▶ [What is being asked] Determine how many lines in the entries contain the word "computer", and give that number with no other text.

▶ [Supplied information]
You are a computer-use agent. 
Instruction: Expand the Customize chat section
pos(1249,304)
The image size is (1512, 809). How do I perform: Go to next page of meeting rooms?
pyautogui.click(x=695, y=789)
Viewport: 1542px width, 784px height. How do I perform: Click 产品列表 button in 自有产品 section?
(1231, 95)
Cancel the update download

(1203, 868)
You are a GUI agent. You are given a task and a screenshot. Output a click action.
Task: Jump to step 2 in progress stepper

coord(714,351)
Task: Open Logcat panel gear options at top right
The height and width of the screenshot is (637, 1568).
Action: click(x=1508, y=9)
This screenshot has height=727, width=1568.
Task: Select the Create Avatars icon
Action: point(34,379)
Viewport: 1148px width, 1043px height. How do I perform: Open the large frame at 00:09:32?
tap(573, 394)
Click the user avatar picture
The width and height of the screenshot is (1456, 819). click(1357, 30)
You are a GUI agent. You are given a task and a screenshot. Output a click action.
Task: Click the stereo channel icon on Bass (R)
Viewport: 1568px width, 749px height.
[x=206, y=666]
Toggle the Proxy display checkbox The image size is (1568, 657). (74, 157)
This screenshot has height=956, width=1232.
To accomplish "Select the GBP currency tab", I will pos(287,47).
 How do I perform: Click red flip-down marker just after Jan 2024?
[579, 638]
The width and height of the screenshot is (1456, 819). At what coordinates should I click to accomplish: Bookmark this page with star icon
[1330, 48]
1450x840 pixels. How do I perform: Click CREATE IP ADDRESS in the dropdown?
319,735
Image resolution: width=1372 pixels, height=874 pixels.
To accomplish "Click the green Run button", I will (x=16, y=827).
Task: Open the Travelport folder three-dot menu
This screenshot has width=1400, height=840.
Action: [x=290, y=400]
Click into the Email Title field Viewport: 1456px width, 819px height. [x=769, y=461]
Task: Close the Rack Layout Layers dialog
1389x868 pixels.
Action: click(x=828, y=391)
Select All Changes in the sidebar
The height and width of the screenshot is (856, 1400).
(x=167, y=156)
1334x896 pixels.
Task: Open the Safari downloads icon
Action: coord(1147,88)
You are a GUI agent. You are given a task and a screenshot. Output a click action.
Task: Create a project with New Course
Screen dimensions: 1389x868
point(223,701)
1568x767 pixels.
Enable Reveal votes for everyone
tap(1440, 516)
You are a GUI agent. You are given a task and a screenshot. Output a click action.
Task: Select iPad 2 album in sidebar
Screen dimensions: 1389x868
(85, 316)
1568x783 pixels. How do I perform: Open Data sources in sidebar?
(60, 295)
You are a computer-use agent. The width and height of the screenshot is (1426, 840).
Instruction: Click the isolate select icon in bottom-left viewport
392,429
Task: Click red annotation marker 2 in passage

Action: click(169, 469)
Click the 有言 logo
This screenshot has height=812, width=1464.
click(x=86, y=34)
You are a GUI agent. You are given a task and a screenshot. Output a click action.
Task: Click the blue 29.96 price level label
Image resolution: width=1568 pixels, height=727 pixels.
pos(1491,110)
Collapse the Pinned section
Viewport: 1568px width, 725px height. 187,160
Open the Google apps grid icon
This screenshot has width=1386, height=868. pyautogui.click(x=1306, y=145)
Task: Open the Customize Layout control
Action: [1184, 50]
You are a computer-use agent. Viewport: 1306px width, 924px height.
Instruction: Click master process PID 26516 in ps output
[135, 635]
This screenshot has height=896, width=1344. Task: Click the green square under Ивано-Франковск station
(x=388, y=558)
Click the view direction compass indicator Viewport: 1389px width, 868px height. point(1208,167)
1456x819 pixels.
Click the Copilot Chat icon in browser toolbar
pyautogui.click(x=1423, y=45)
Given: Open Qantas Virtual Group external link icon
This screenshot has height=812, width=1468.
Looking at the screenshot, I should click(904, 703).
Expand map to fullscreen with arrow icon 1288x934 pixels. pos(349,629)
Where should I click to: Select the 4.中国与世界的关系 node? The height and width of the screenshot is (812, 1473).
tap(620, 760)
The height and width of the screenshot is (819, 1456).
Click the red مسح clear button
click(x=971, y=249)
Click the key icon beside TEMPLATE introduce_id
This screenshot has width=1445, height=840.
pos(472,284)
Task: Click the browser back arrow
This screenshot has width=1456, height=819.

▶ [Task answer] 3